- [PROBLEM]: Every line of the records below that holds the word "agent" belongs in the answer.

- [GIVEN DATA]:
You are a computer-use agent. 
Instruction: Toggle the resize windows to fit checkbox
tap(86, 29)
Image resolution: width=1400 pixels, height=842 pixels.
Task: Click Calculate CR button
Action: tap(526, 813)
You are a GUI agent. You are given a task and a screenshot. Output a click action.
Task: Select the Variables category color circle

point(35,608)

* * *

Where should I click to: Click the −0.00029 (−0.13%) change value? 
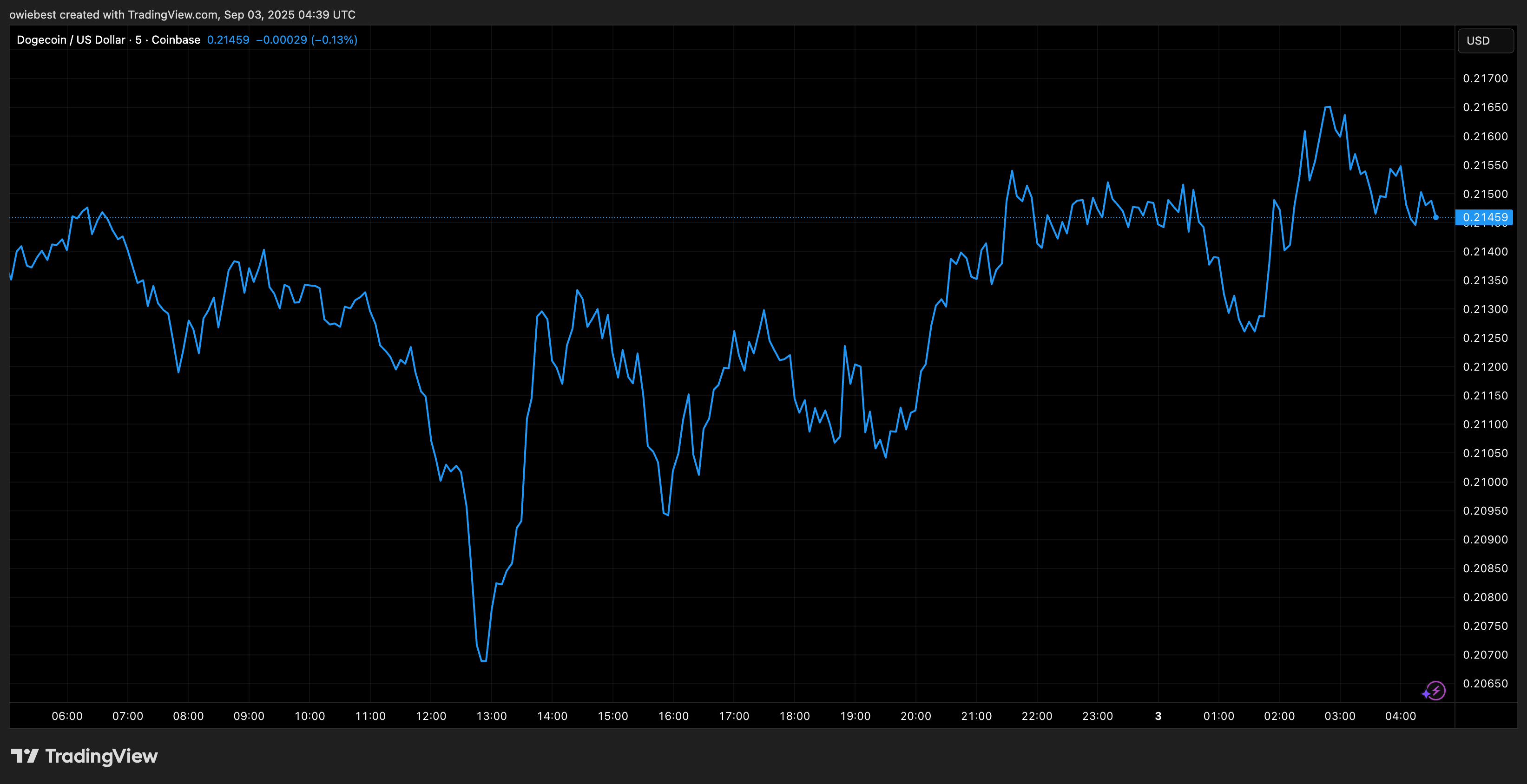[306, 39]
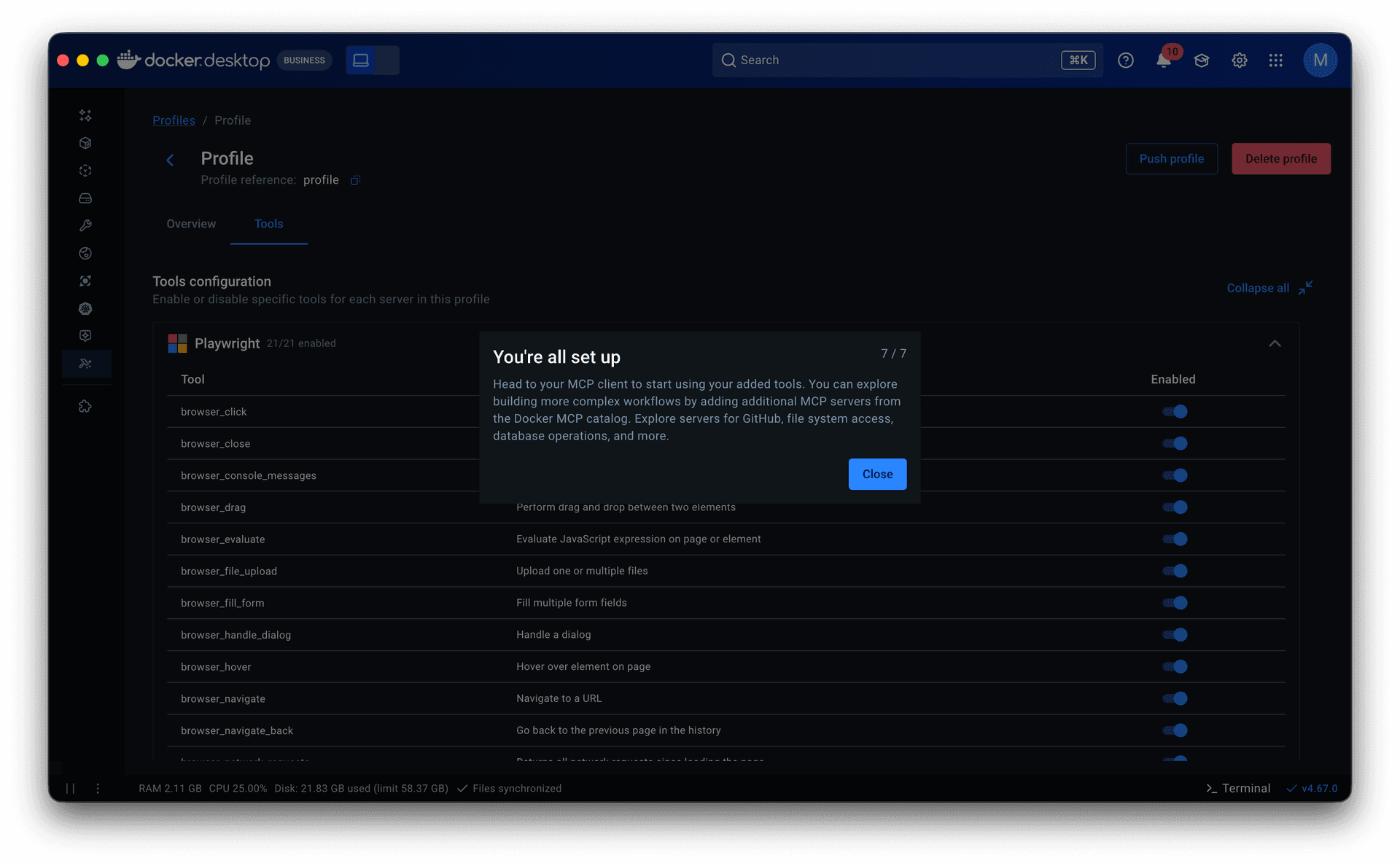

- [TASK ANSWER]:
You are a computer-use agent. 
You are a GUI agent. You are given a task and a screenshot. Output a click action.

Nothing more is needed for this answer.